We understand the infectiousness of a disease by looking at the R0, or reproduction number — the average number of people infected by one case where no control measures are in place. The ancestral strains of SARS-CoV-2 have an R0 of 2-3, but Delta is estimated to be twice as infectious ^[6], with an R0 around 4-6.

The type of vaccine, doses given (whether one or both), and how well the vaccines cover the different variants all factor in.

Estimates from the United Kingdom ^[7] show two doses of the Pfizer vaccine are between 85% and 95% effective against symptomatic disease with the Alpha variant, while two doses of AstraZeneca are 70% to 85% effective. Overall vaccine effectiveness appears to drop about ten percentage points with the Delta variant.

The lower the vaccine effectiveness, the higher the level of coverage we’ll need to control COVID well.

Five vials of the Pfizer vaccine lined up in a row.

Vaccine effectiveness can differ between different vaccines. Daniel Pockett/AAP

2. We cannot cover the entire population yet

The Pfizer vaccine has now been provisionally approved ^[8] for 12-15-year-olds in Australia. If it becomes routinely recommended for this age group, it will still take time to vaccinate them. Even once that occurs, there will remain a gap in our population protection among younger children.

Children should benefit somewhat from adult vaccination.
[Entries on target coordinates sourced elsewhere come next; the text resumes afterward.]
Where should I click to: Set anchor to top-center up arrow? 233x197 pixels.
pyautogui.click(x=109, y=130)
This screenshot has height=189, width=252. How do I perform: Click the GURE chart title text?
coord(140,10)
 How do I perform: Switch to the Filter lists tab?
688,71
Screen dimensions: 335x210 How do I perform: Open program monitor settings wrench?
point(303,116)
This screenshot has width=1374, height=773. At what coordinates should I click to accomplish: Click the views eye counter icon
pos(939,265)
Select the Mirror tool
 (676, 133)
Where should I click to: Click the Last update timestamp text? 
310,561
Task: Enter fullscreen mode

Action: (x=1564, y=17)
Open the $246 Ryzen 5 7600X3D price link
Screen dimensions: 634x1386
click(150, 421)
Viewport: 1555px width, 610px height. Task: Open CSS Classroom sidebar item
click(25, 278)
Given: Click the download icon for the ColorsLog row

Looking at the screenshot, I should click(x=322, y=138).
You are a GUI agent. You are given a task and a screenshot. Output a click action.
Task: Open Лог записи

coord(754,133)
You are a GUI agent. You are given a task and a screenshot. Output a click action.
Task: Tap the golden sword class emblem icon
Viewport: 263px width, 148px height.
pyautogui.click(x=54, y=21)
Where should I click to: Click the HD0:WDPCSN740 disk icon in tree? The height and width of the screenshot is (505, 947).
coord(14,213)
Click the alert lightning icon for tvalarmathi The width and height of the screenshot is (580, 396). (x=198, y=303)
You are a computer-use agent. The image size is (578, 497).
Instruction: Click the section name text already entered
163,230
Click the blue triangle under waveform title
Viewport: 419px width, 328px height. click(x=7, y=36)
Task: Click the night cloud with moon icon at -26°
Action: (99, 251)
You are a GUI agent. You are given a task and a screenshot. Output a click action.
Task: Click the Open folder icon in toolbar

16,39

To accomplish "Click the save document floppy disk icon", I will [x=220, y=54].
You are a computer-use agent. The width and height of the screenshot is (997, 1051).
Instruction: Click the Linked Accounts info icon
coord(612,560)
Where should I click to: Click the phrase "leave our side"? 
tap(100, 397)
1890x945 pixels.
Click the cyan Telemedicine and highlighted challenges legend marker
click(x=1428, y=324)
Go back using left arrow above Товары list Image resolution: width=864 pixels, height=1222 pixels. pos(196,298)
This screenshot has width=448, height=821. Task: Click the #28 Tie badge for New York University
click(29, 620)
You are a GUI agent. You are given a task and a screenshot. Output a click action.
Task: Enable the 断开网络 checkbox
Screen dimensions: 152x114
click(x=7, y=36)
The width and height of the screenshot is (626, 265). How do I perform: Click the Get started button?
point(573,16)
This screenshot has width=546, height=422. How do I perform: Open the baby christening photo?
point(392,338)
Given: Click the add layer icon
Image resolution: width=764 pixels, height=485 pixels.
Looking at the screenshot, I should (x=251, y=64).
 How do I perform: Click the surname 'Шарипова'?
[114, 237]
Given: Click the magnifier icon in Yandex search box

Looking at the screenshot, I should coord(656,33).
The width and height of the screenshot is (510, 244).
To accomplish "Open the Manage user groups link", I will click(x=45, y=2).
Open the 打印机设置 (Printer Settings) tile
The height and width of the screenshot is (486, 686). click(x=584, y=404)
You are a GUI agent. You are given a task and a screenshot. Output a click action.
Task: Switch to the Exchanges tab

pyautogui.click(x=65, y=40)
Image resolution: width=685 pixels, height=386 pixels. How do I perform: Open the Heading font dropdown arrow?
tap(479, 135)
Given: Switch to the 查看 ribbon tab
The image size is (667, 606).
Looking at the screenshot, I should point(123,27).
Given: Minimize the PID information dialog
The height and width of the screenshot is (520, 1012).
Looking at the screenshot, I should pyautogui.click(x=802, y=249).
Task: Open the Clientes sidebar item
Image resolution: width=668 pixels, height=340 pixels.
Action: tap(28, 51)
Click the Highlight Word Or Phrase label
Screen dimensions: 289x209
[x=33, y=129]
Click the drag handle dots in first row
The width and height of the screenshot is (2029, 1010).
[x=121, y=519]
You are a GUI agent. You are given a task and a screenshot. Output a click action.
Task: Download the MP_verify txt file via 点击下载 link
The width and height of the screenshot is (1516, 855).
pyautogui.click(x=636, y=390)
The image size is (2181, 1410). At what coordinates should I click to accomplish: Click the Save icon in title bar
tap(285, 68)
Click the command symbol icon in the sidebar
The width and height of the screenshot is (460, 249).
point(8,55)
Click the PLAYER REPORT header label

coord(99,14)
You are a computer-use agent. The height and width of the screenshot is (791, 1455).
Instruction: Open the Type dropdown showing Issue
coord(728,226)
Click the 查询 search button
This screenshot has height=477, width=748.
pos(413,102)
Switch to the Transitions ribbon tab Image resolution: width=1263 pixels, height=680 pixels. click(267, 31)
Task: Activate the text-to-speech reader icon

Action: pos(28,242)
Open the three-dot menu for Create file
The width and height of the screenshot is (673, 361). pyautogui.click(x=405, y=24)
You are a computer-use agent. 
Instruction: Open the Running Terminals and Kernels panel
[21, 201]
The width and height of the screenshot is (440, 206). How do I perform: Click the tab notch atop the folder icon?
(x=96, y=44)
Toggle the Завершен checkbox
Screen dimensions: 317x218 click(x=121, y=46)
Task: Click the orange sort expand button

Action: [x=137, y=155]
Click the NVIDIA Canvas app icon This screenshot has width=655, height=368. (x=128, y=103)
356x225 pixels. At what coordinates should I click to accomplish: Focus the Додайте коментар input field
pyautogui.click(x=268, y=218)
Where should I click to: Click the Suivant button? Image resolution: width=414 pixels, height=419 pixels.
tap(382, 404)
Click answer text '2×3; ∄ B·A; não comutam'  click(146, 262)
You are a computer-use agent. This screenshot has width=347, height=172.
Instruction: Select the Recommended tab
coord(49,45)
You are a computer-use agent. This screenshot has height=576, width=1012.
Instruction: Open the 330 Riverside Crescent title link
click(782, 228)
In England, where overall ^[9] vaccine uptake is 48.5% for two doses, there was initially a decline ^[10] in infections for children aged under ten years. This is partly due to indirect protection offered by adults being vaccinated.

3. Population protection will vary in time and space

There is rarely a neat threshold after which everything changes for good. Vaccine protection in individuals is likely to wane over time. With that and new variants appearing, we will almost certainly need boosters to sustain population protection against COVID-19.

With influenza vaccination, we rarely even talk about herd immunity, because the duration of protection is so short. By the next flu season, immunity from the current season’s vaccine will be much less effective against the newest viral strain.

Spatially, protection can vary across localities and demographics. Even in a country that has reached a herd immunity threshold for vaccination coverage against measles, you can see small outbreaks ^[12] in pockets of lower coverage in kids, or where a cohort of teens and adults weren’t adequately vaccinated as children.

The capacity to achieve herd immunity is also affected by population density and how much people in a population mix with a variety of others — what’s called heterogeneity of mixing.

A group of children playing a game of tug-of-war in a park.

We don’t yet have a COVID vaccine approved for children under 12. Shutterstock ^[13]

Life will gradually change as more people are vaccinated

Given these factors, it’s understandable experts often avoid giving a single figure for herd immunity.

With the infectiousness of Delta, we will need very high vaccination rates. Then, life will look different, particularly once this happens globally. Australia will be able to relax its border restrictions. We will likely see modified forms of quarantine, such as home quarantine ^[14], for those who are fully vaccinated.

COVID outbreaks will happen, but they will be less risky, with fewer people susceptible to serious illness. City or state-wide outbreaks will be replaced by more localised ones.

We will still require good public health measures like rapid contact tracing and isolation. Rapid tests may be used more often. New treatments may be found.

All the while, we need to be as concerned about global vaccine coverage as we are about national coverage. Because all people, regardless of means, have a right to the freedoms and security that come from COVID-19 protection.

And as we’ve heard ^[16] from global leaders, “None of us will be safe until everyone is safe”.